### Task requirements:
Rewrite the entries from the line containing "Click the undo arrow in title bar" through the end, inclusive, replacing "icon" with "symbol" and changing nothing else. Omit the pictures from your answer.

-- Records supplied start --

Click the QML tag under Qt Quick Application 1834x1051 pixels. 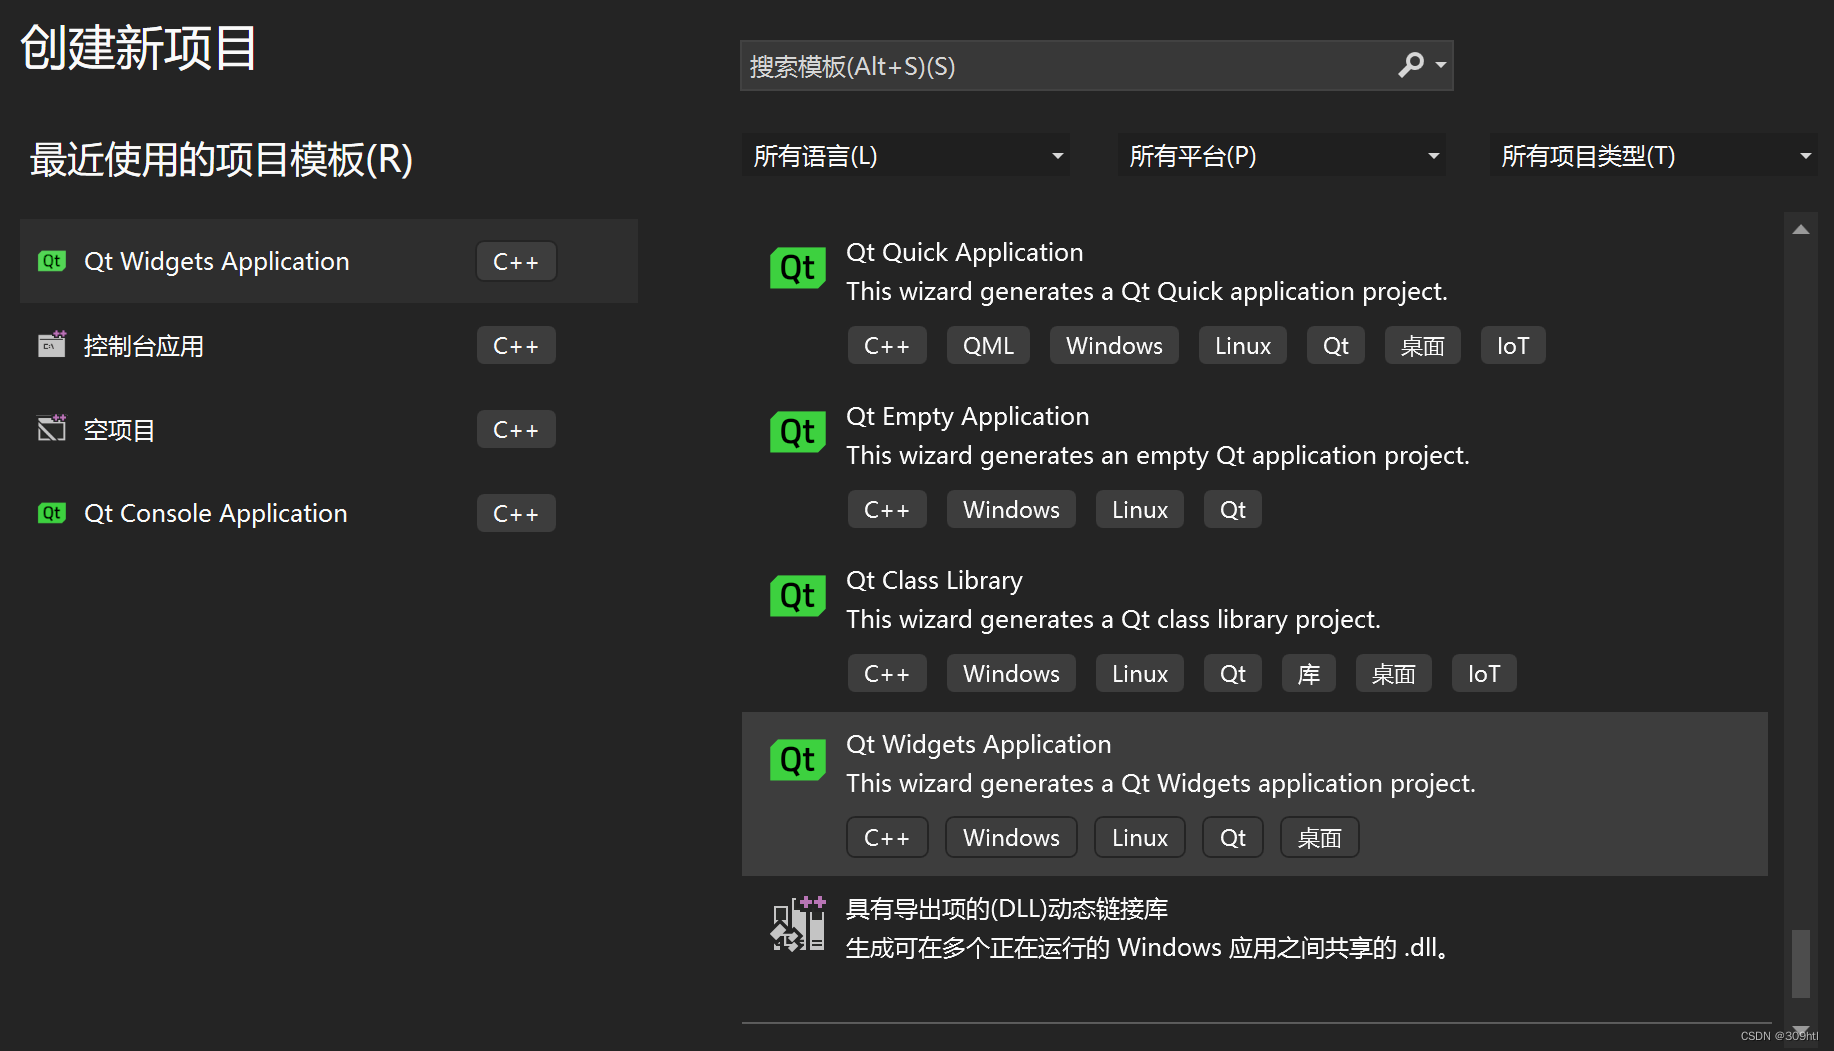click(x=987, y=345)
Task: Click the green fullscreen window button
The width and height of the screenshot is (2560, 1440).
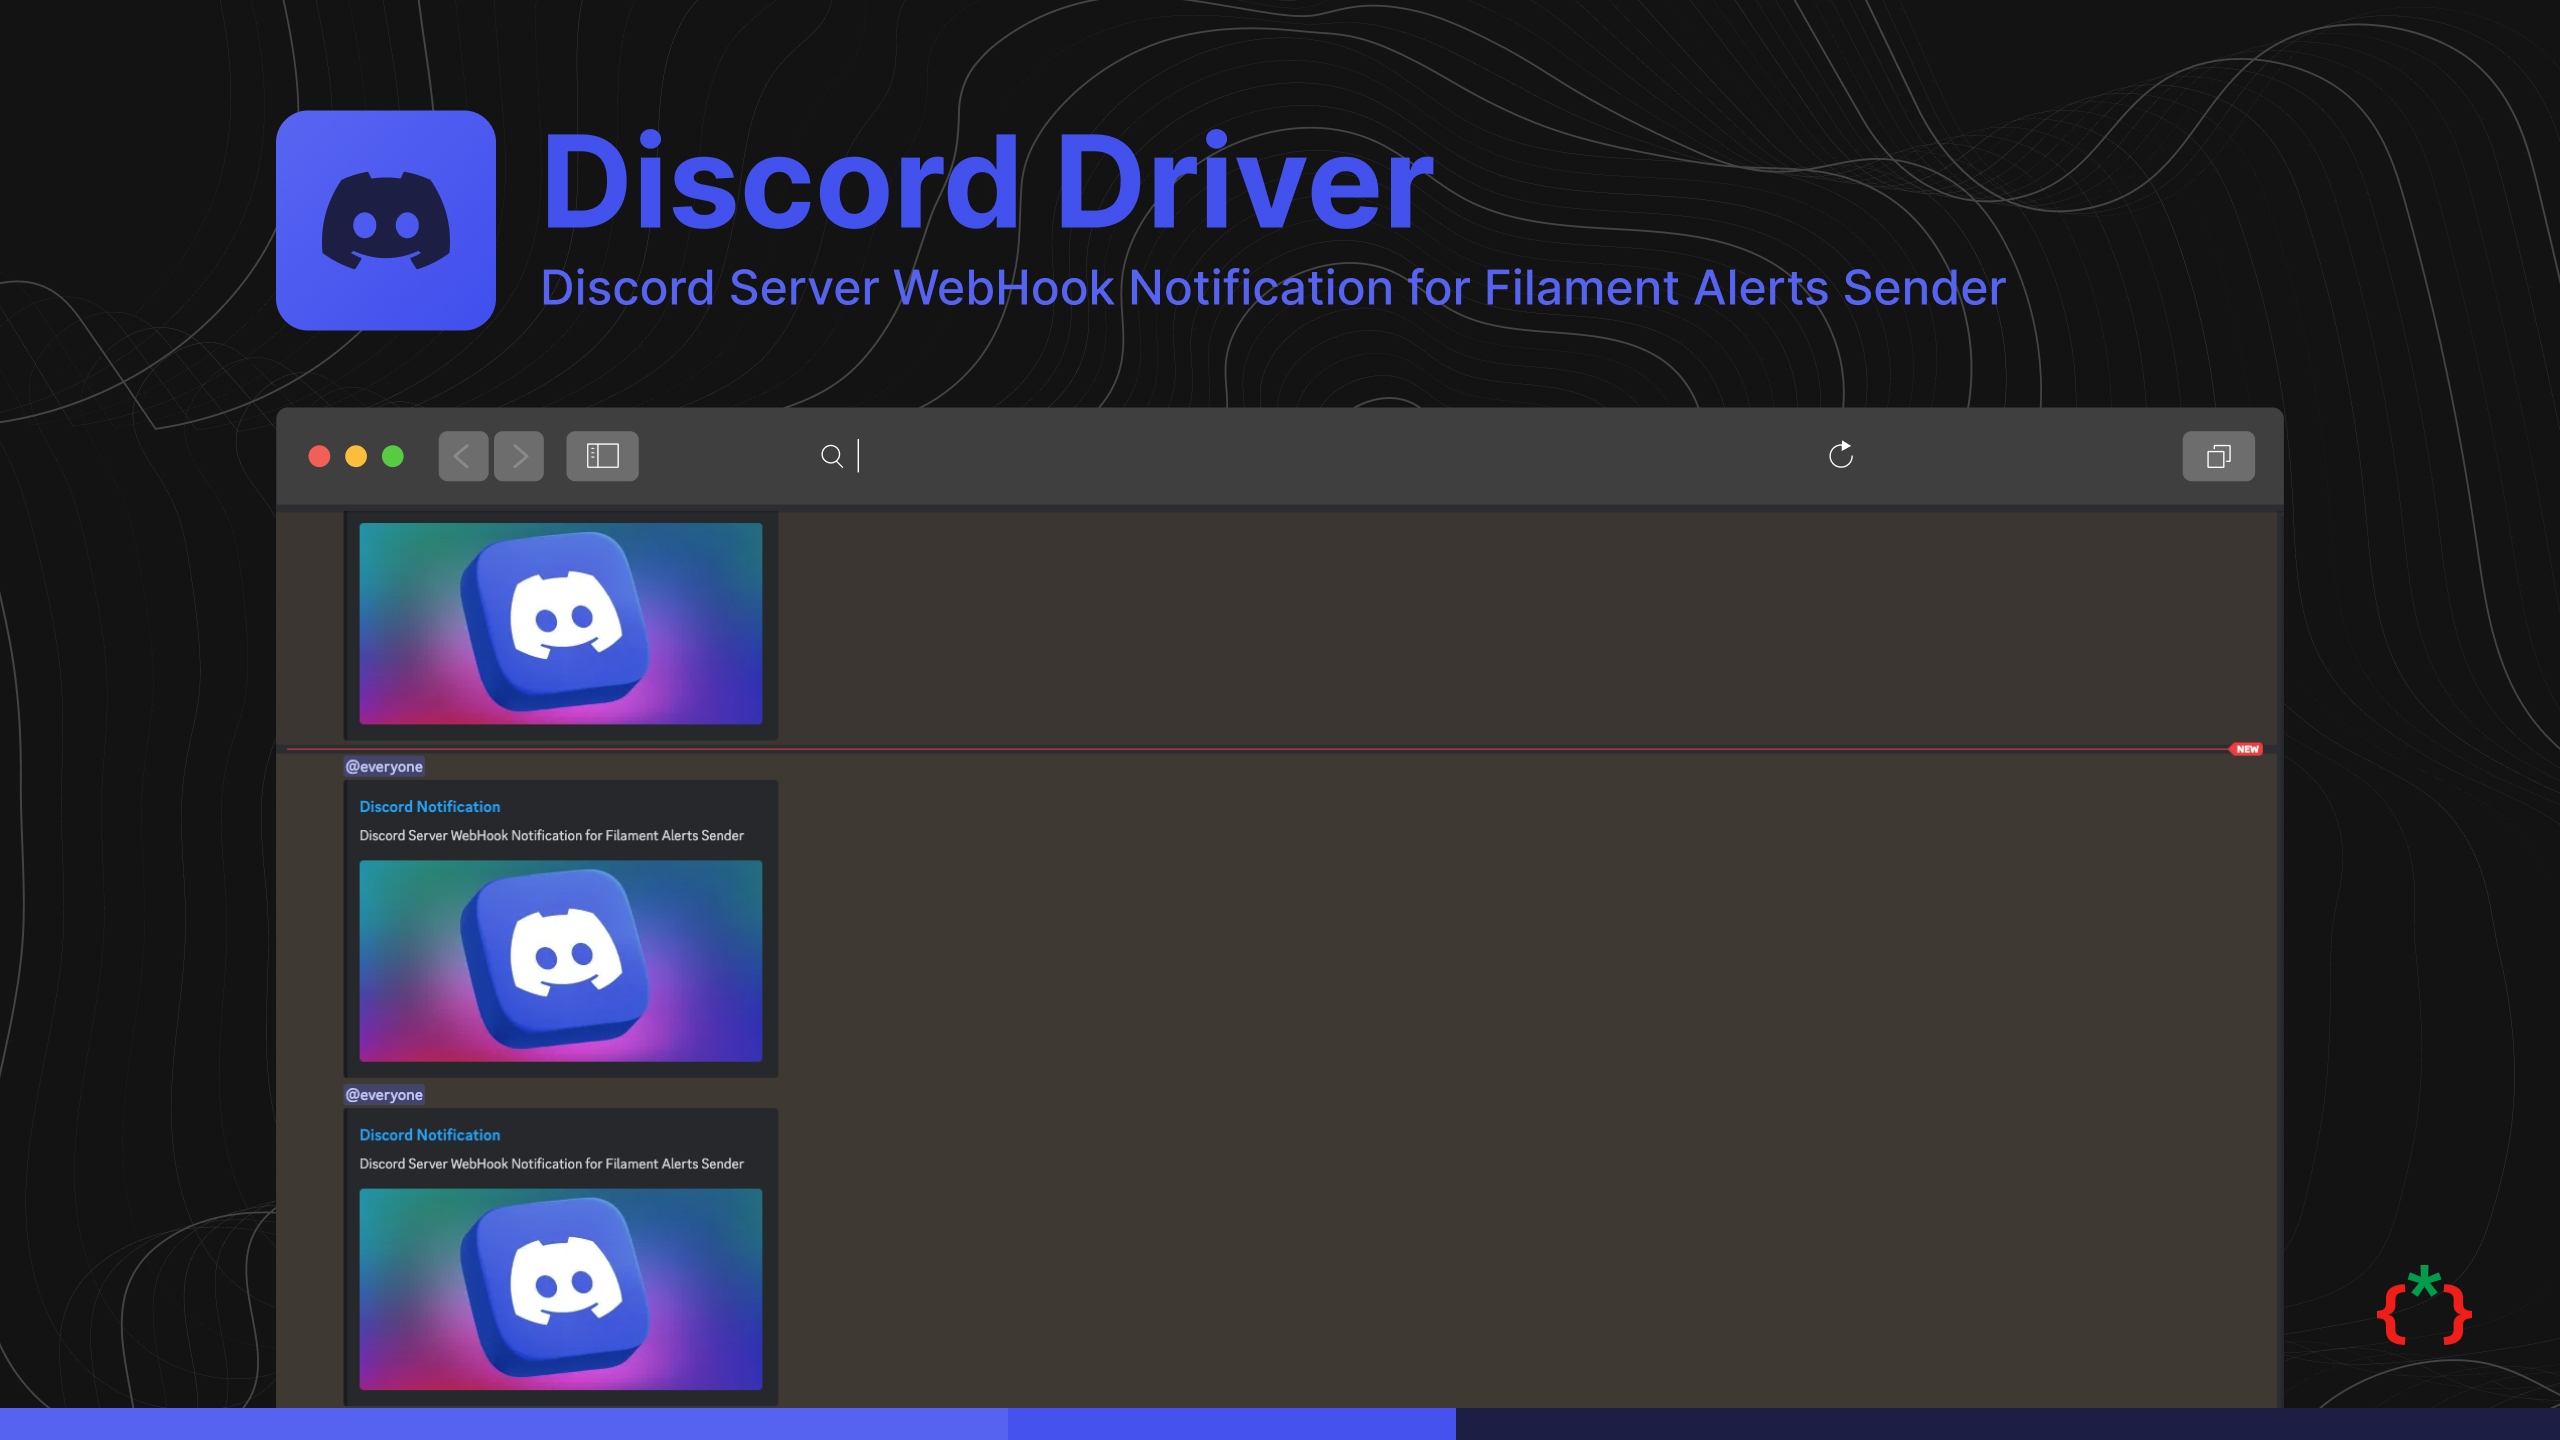Action: [x=393, y=456]
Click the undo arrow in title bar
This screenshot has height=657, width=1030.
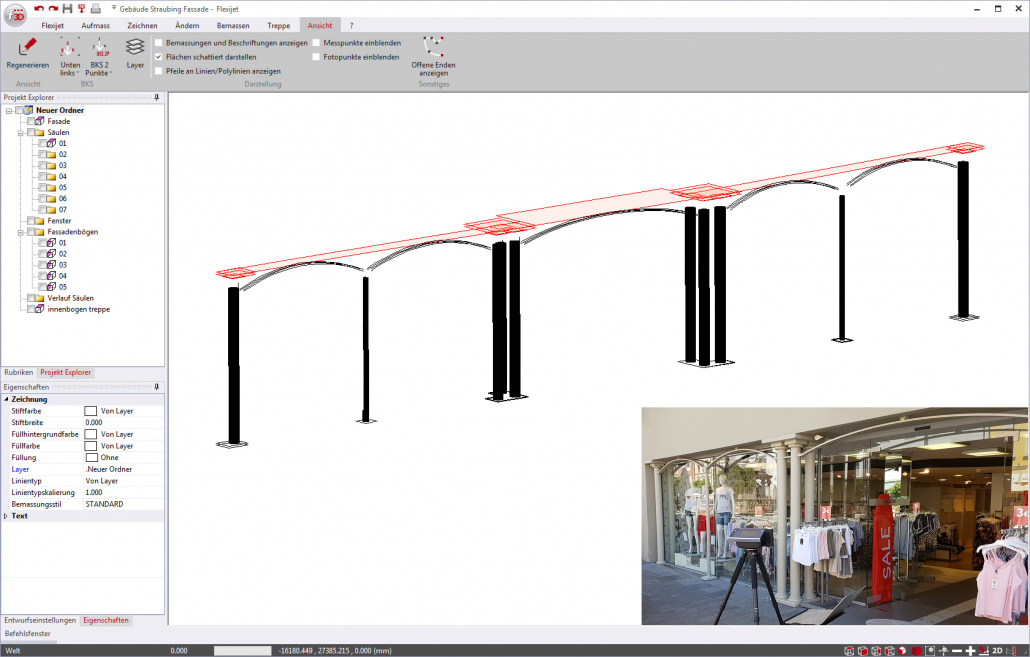(x=39, y=8)
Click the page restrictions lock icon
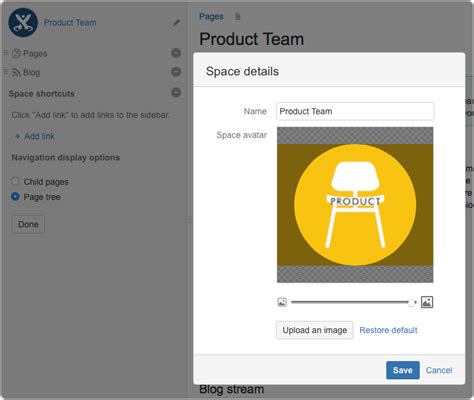 [237, 16]
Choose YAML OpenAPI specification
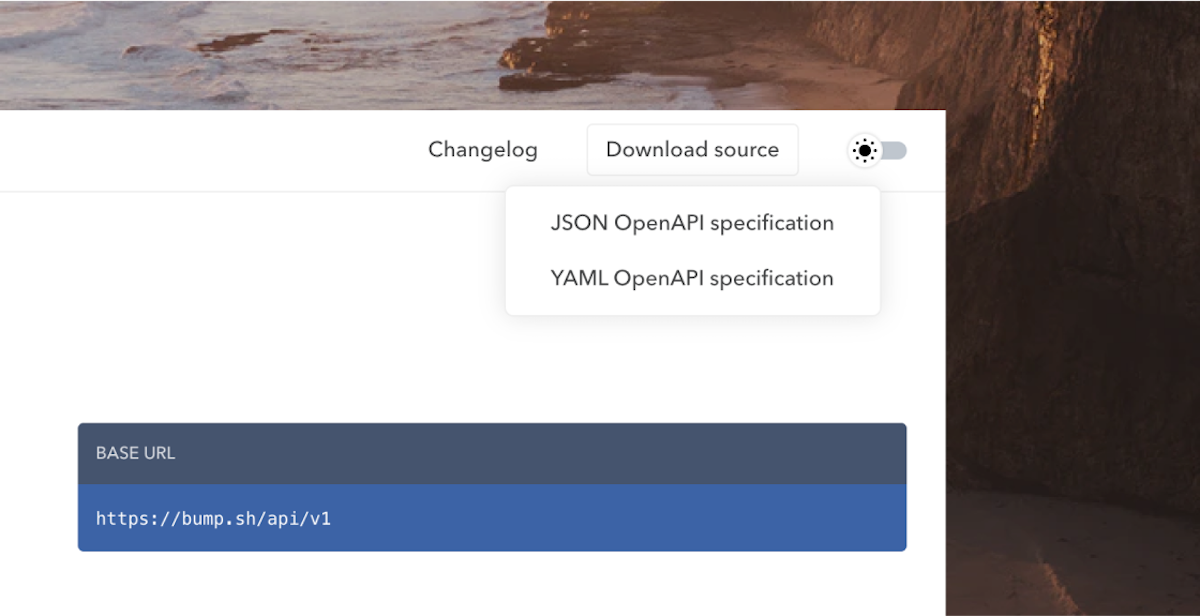 (x=692, y=278)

-- Records supplied end --

### Reply:
Click the undo arrow in title bar
This screenshot has height=657, width=1030.
(x=39, y=8)
Click the page restrictions lock symbol
 [237, 16]
Choose YAML OpenAPI specification
 (x=692, y=278)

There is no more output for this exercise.